I went from being an lost waif on the street to an upper middle-class income lifestyle including 24 hour servants, indoor plumbing, free medical care, two full meals a day, exciting cross-country travel, and 18 hours a day for naps.


Follow Me for more lifestyle hints!


Friday, November 07, 2025

Modernity And Nature's News


 This quote by Muir strikes me both as grounded and fanciful.

It is grounded in that it so clearly describes a condition I (at least) suffer too much from:  the degeneration into a machine for making money.  Arguably of course this is a real condition:  for better or worse, the modern world runs on money and I (for better or worse) am in the modern world.  

And it is easy - too easy - to get drawn in by all of this.  How easily my allotted and expected work time of 40 hours a week creeps upward into the 50s or more as tasks appear on my list, important things which "must get done" - even as I remind myself that my life has been full of critical projects and timelines that all "had to get done" but which 95% went absolutely nowhere but into the abyss of failed products and failed products.

And yes, it is easy to say that I often learn nothing from "the trivial world of men".  Certainly not in the current events or popular culture of the modern world; if anything, the more I step away from it the more I realize it has little to offer.  I do learn from the world of men, but it is a world that is now past us, a world of the ancients and the historical, of things that have stood the test of time instead of the flush and flash of modern thinking.

But fanciful as well.

Do the mountains (or Nature) have news?  Of course they do, for those with ears and eyes to see it.  And yes, perhaps Muir was able to "break away" to hear it.  But most of us - certainly myself - are not in a position to "break away" at will.  We have to take our news as we can get it, through walks or working outdoors or the hikes or outings fit in to that mundane world of work. 

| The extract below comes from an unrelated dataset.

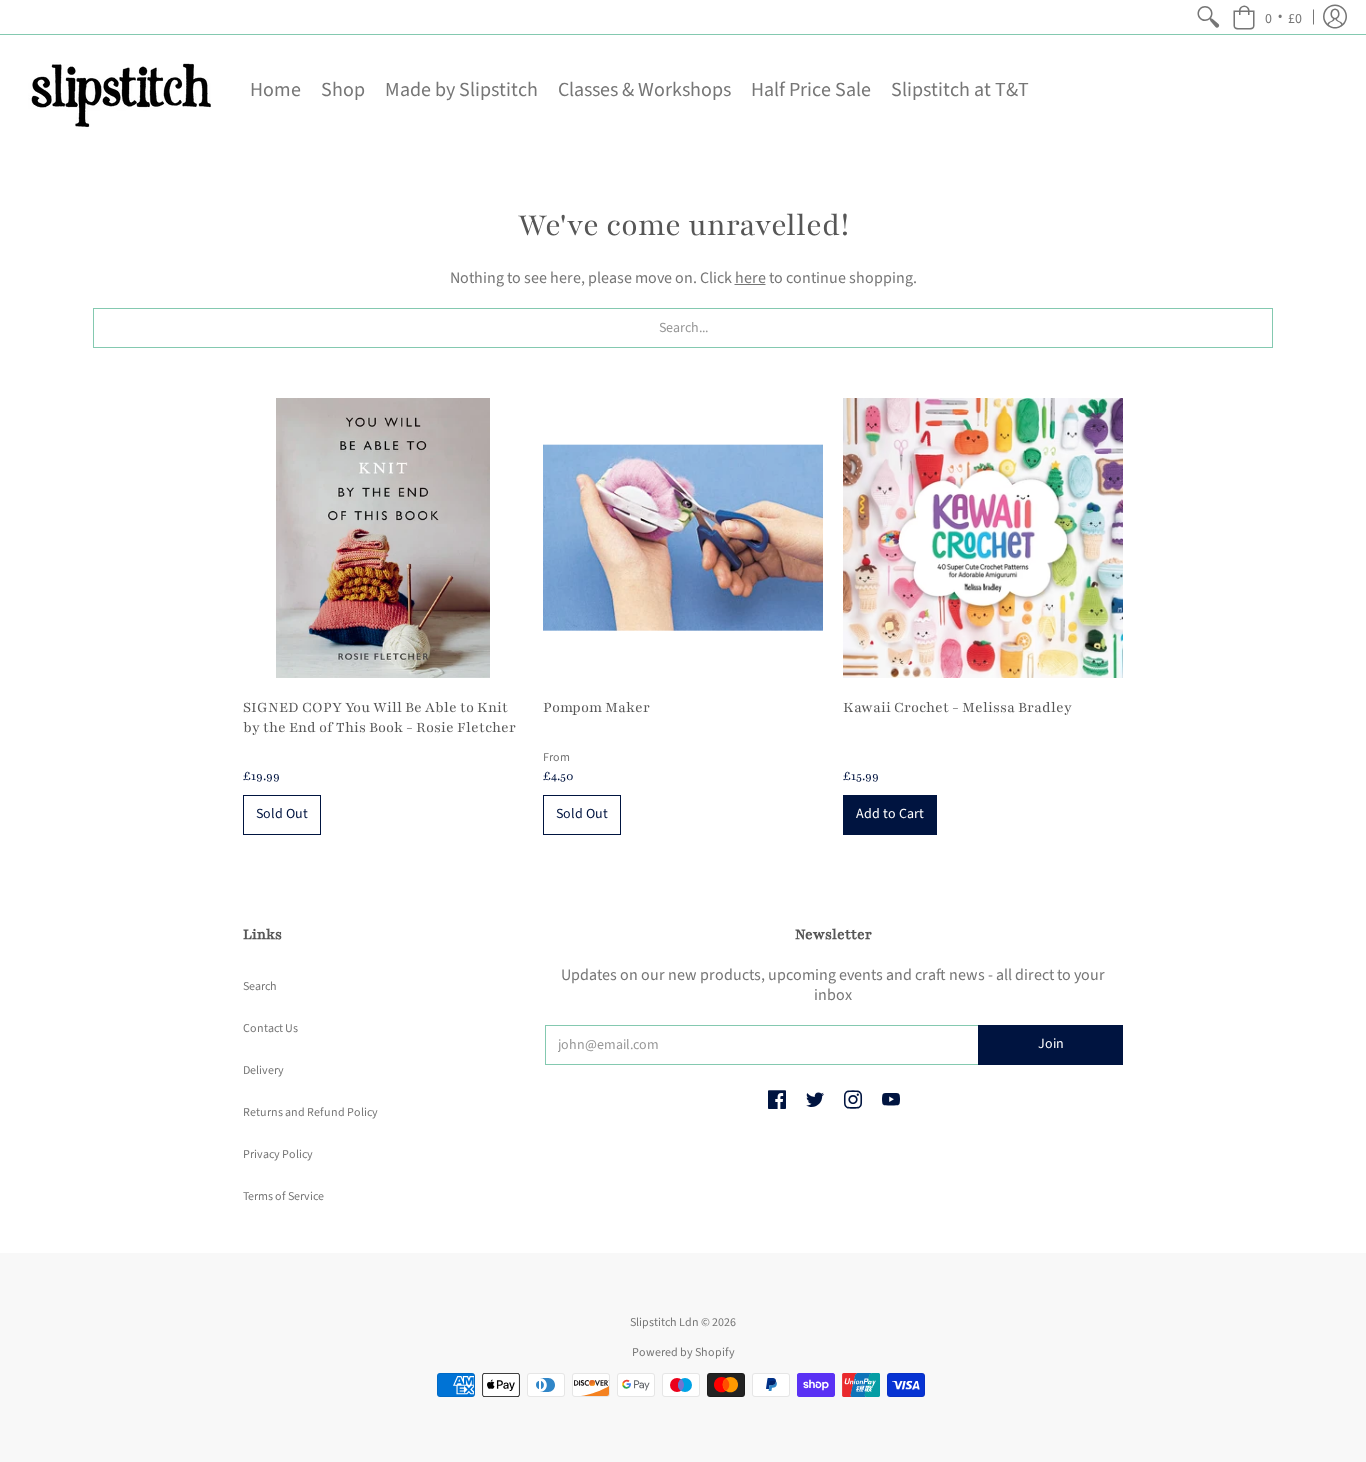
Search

There is, perhaps, a combination where such a thing works -neither degraded into a money-making trivial loving automaton nor fleeing the world without a consideration of responsibilities - but it seems beyond me at this point.  At best I can try to find an uncomfortable compromise, pushing back work to its acceptable boundaries and increasing the other world in a planned and thoughtful way.

Is this the price of civilization?  I am not sure.  But it is certainly the price of the modern world, which makes both royalty and servants of most of us.